В 1937 году Пришвин после долгих хлопот получает наконец в Москве квартиру, которая дала ему возможность жить уединенно и спокойно в большом шумном городе и не прекращать своей работы. В Москве сразу же рождается у него новая тема: о ценности городской культуры.
Пришвин совершенно самостоятелен в своем осмыслении города. Его оптимизм еще раз выдерживает проверку на предмете, вызывавшем скорбь и возмущение многих писателей XIX – начала XX века, на городской жизни. У Пришвина мы читаем в 1951 году: «Что жизнь хороша, что мы, люди, не трава на ветру и не сено, что мы и от себя что-то можем сделать навстречу знойным иссушающим ветрам – это все зарождается в городе». «Единый образ природы, вытекающий из непосредственных впечатлений, зарождается в городе у людей высокой культуры».
Нельзя обойти молчанием следующего обстоятельства, в городе конца 30-х годов Пришвин иногда не только утомлен – он подавлен, и подчас ему хочется замолчать. Но в нем живет непоколебимая уверенность в торжестве светлого начала в человеке, в жизни. «Темно? Значит, скоро будет светать».
Как бы ни было подчас тяжко на душе, Михаил Михайлович верит своей основной мысли, что «добро перемогает зло». И это доказательство видно даже на такой побочной стороне его работы, какой являлась фотография: именно в эти годы он назовет свое фотографическое дело светописью, а себя «художником света».
1938 год, 6 октября: «Из учебника фотографии: „Белое рядом с черным становится на глаз еще белее, чем оно есть. Так, вероятно, по тому же закону контраста и добро становится сильнее рядом со злом“».
Именно эта сила поэтического оптимизма и дает поэту силу написать один из самых радостных своих, прямо-таки ликующих рассказов – «Весна света». Пишет он его по впечатлению «городского» путешествия, столь нового в его опыте. Пишет в самый канун назревающей войны, когда полмира было уже в огне. Это рассказ о существовании сказочной Дриандии, где царствуют братство и дружба народов. В эту волшебную страну сразу же поверили его собеседники – дети, и такой разговор у них с писателем действительно был, и произошел он на одной из московских улиц – на Патриарших (Пионерских) прудах.

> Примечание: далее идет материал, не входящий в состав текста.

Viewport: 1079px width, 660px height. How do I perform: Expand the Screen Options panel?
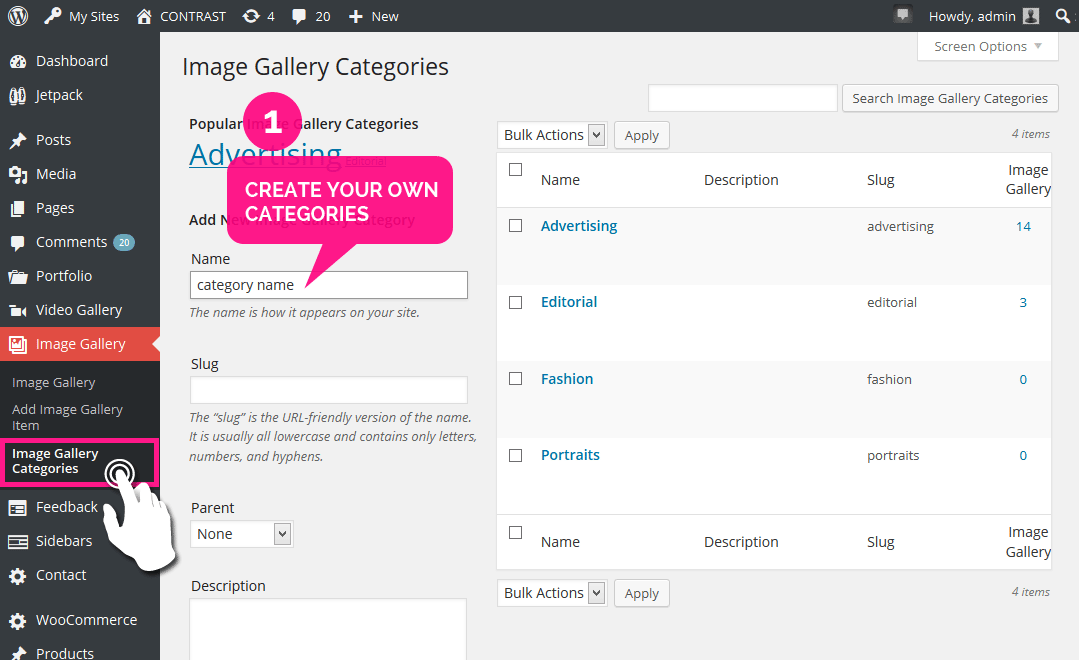click(x=987, y=47)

В эти годы произведения Пришвина часто публикуются уже в издательствах для детей. Выходит сборник «Зверь-бурундук», задуман сборник «Золотой луг» и другие. Пришвин открывает для себя в канадской литературе «своего брата», писателя Серую Сову (Вэша-Куонэзина), посвятившего жизнь спасению жестоко уничтожаемых бобров, и художественно перелагает его автобиографическую книгу, впервые знакомя русского читателя с этим автором. Книга была рассчитана равно и на взрослых, и на детей.

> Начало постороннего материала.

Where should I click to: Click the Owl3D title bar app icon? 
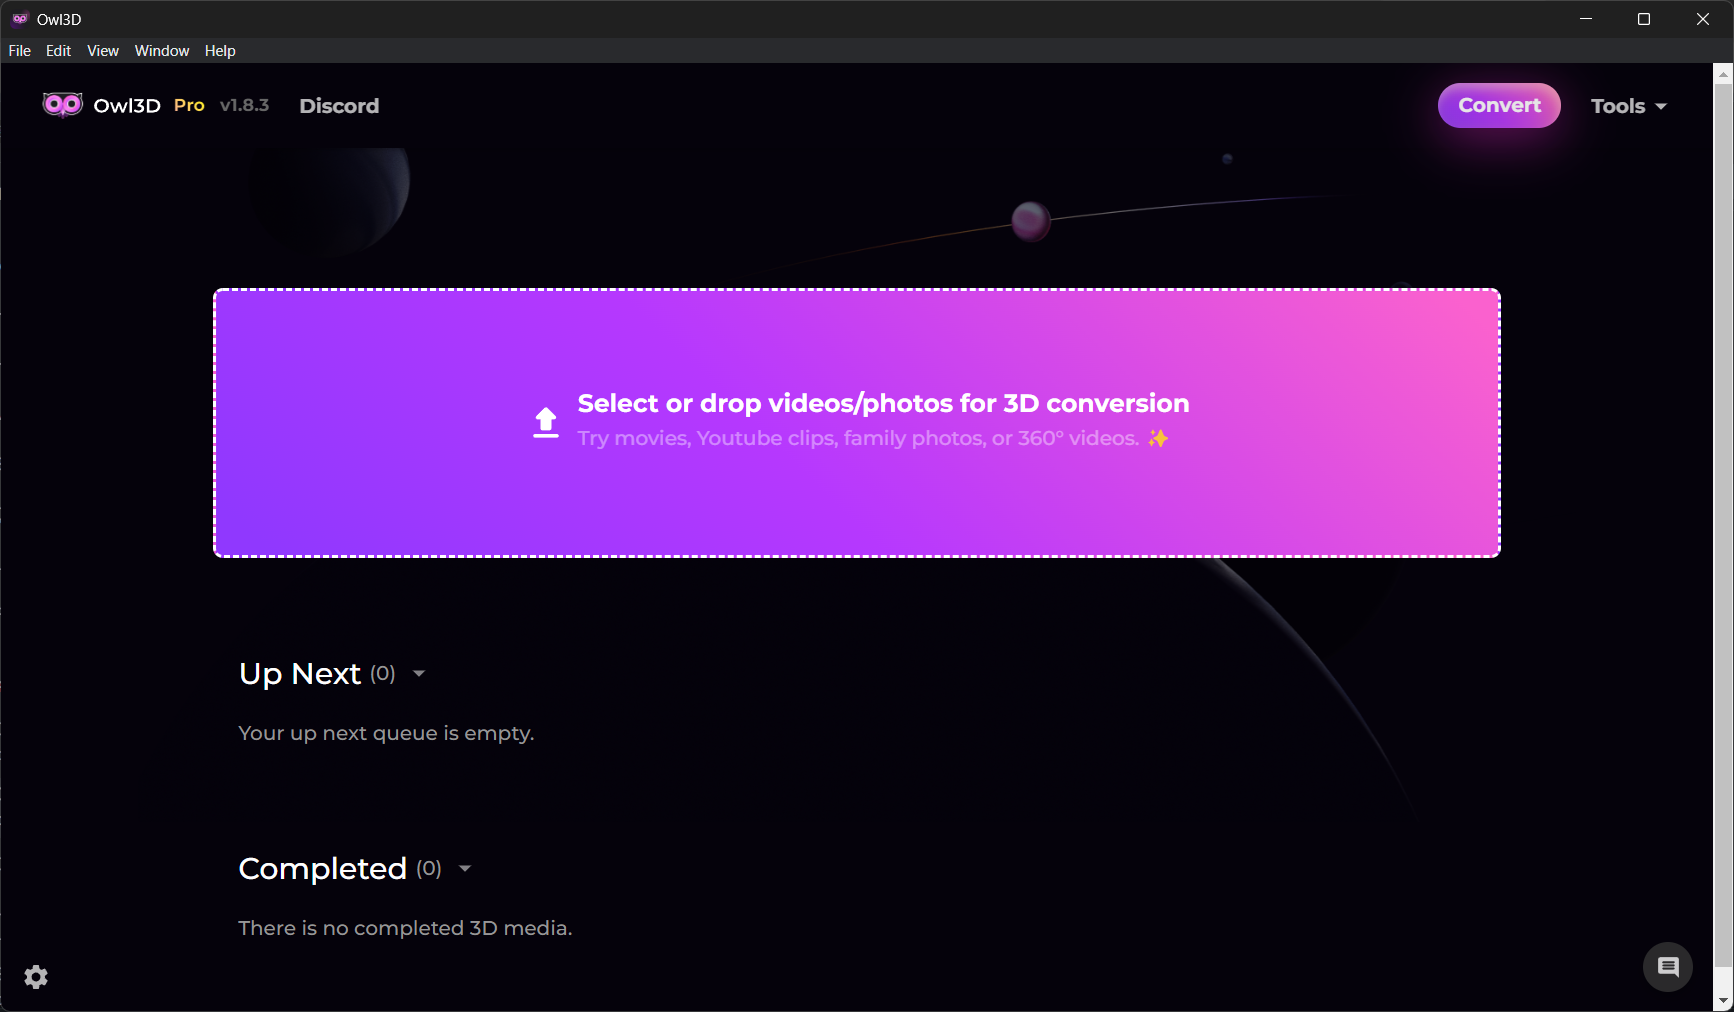coord(20,19)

Надо сказать, что Пришвин почти никогда не ставил себе целью писать специально для детей, хотя детскую литературу считал самой нужной и самой трудной. А если и ставил такую цель, то тут же уходил от этого, забывая «деловое» предназначение. «Детское» в писаниях Пришвина – это была непроизвольная потребность художника к простоте, ясности, образности слова. Это и значило у него «борьба с мыслью», о чем он пишет, вспоминая начало писательства.

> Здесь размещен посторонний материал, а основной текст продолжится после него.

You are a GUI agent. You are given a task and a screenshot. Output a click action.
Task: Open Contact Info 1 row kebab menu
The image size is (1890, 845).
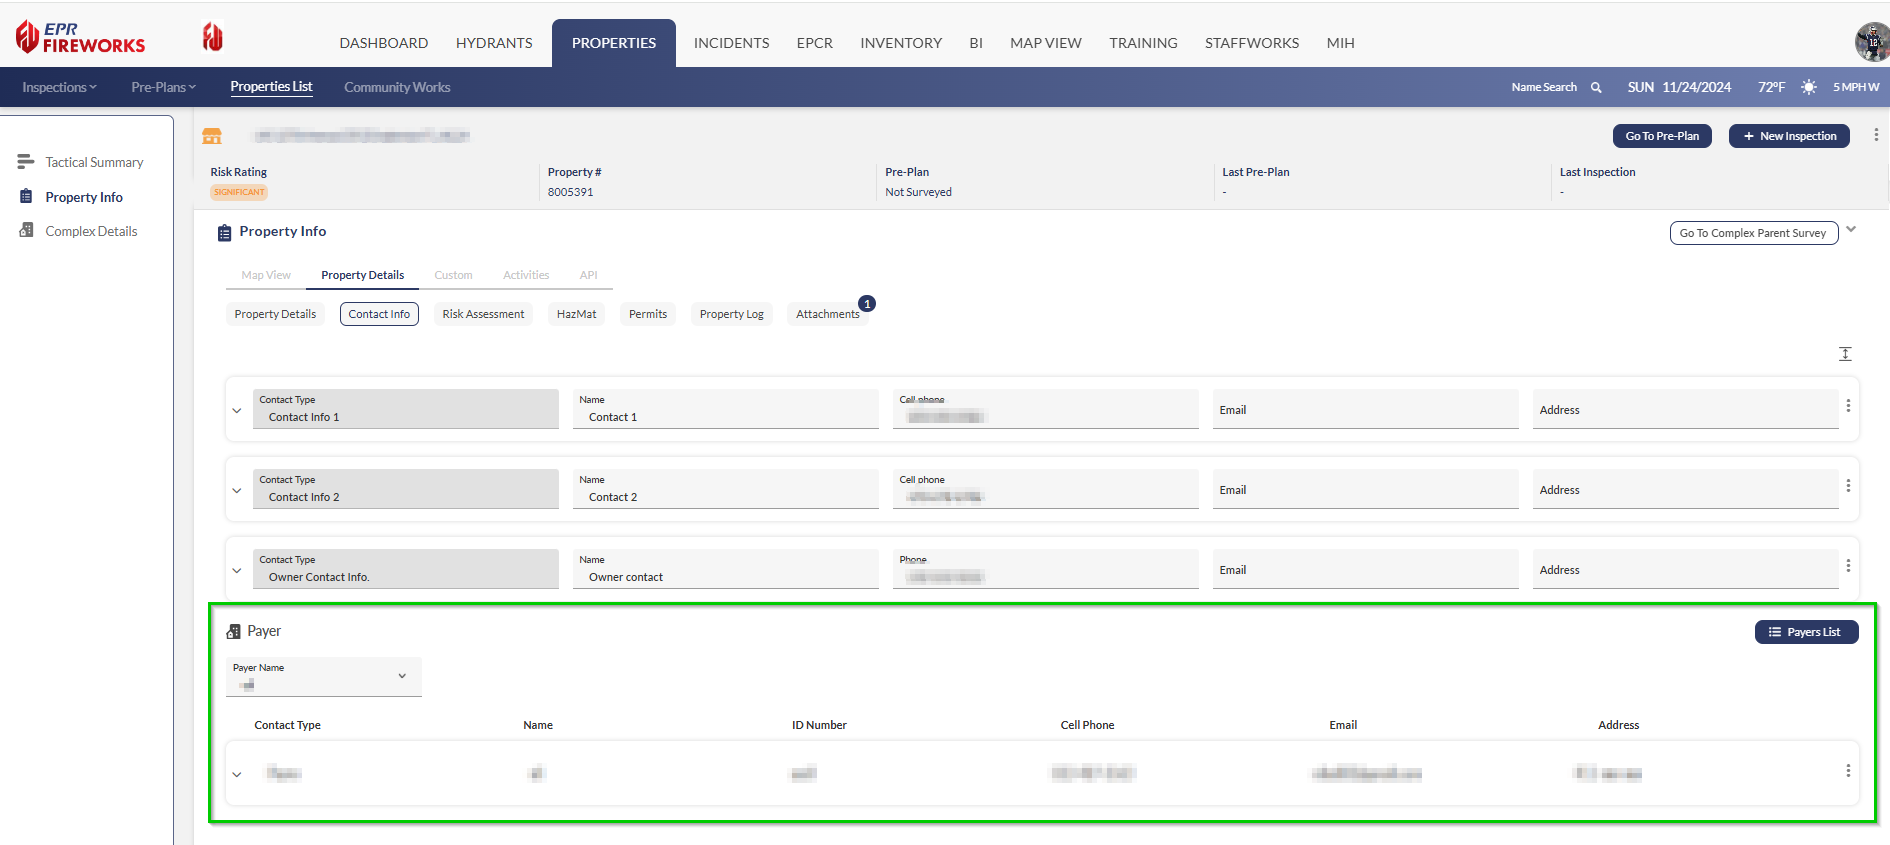1848,406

Пришвин сам удивлялся и радовался, когда написанное становилось и детской литературой. Так, например, был написан цикл «Дедушкин валенок», написан одним духом – в несколько дней 1941 года, незадолго до начала войны. Он понимал эту работу как цикл народных рассказов с расчетом на взрослого читателя, напечатал ее в журнале «Октябрь». Однако «Дедушкин валенок» очень скоро стал классикой детской литературы.
И наоборот, написанная специально на конкурс Детгиза «Кладовая солнца», входящая теперь в обязательную программу средней школы, и сейчас читается нами, взрослыми, как вещь с глубоким философским подтекстом.
Летом 40-го года была создана Пришвиным новая книга «Лесная капель» со включенной в нее поэмой «Фацелия». Это первая книга Пришвина, сложившаяся из непосредственных дневниковых записей; они были взяты не только без существенной переработки, но почти без всякой стилистической правки. Книга была утверждением своей формы художественной миниатюры, несущей и поэтическое, и философское начало: «Миниатюра как искреиное, пока писатель еще не успел излукавиться в записи преходящего мгновения жизни <…>. Только в последние годы эти записи приобрели форму настолько отчетливую, что я рискую с ней выступить… Я пишу для тех, кто чувствует поэзию пролетающих мгновений повседневной жизни и страдает, что сам не в силах схватить их».
* * *
Когда началась война с фашистской Германией. Пришвин отказался от эвакуации на Кавказ, вместе со многими пожилыми деятелями культуры, и уехал к началу осени в глухие ярославские леса – места своих бывших охот, в деревню Усолье под Переславлем-Залесским.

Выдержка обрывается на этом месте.